Full evaluation runs — tables, charts, and findings rendered inline. Source under evals/reports/.

Changelog

Source: CHANGELOG.md.

All notable changes to this component. Versions follow semver: MAJOR for output-contract breaks (schema changes that drop or rename fields), MINOR for backward-compatible additions (new optional fields, new enum values, new manifestations), PATCH for wording or clarity with no behavior change expected.

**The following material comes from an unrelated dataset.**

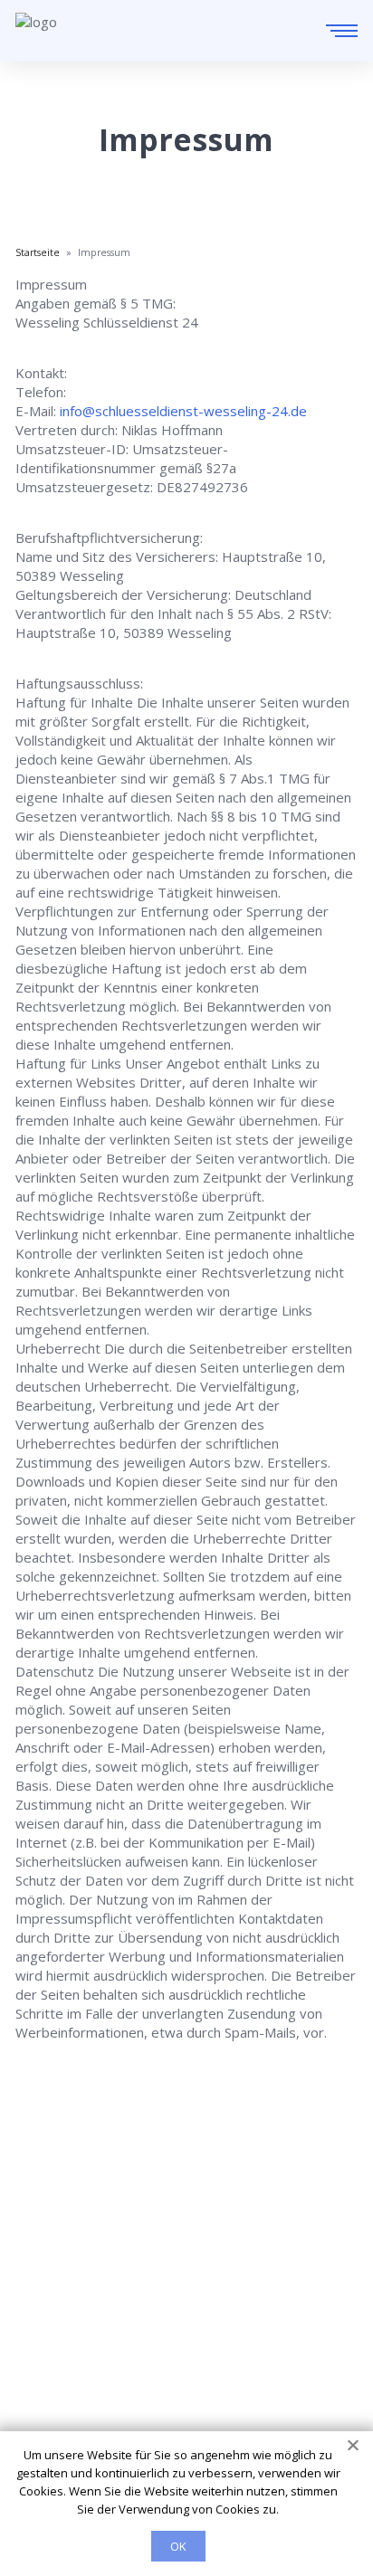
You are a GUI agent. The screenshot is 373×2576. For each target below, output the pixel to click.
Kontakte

The schema.json version is kept in lockstep with the component version.

[1.1.0] — 2026-04-20

  • Added top-level optional fees scalar (USD, nullable) to cover NSF budget tables that print a distinct Fees row between category J and the Amount of this Request (category L). Previously callers had to either widen the budget_categories.code regex (which would break schema consumers) or hide the value inside special_conditions. The budget_categories.code enum remains ^[A-M]$; Fees is now a first-class sibling scalar instead.
  • Added optional source_provenance object carrying extractor, extractor_version, source_document, upstream_extractor, upstream_extractor_version, extracted_at, review_annotations[], and notes. Enables audit trails for both direct extractors and translators that convert upstream extractor output into this UDM shape. review_annotations items carry label, value, target_field, and description so reviewer signals (e.g., "highlighted yellow in source") survive translation without a fixed taxonomy.
  • Updated prompt.md and skill/SKILL.md with extraction rules for both new fields. Extractors populate source_provenance only when the runtime provides a source document id or timestamp — no fabrication.
  • Backward-compatible. Consumers reading 1.0.0 output will see no missing required fields; consumers targeting 1.1.0 should treat fees and source_provenance as optional.
  • Driven by the vandalizer-to-udm-translation translator (v0.1.0) that converts flat Vandalizer NSF extractions into this UDM shape. The Vandalizer output carries a Fees field and a reviewer-highlight annotation that neither fit cleanly under the 1.0.0 contract.

[1.0.0] — 2026-04-18

  • Initial version.
  • JSON Schema (schema.json) covering identity scalars, dates and funding, nested recipient_organization and current_budget_period, and eight categorized arrays (project personnel, sponsor contacts, NSF-format budget categories A–M, subawards, linked awards, terms and conditions, special conditions).
  • Canonical prompt (prompt.md) including the Amendment 000 vs. subsequent-amendment distinction, NSF-format budget line subcoding, and an explicit subaward inference rule for notices where Co-PIs at non-recipient institutions imply subrecipient arrangements not individually itemized in the notice.
  • Claude Skill manifestation (skill/SKILL.md) tuned for NSF NOA / award letter / award notice triggers.
  • First golden eval case: FAIN 2427549 — Standard Grant, Amendment 000, single prime (University of Idaho) with an inferred subaward to a Co-PI at Southern Utah University, exercising the subaward inference rule and the NSF-format budget table capture.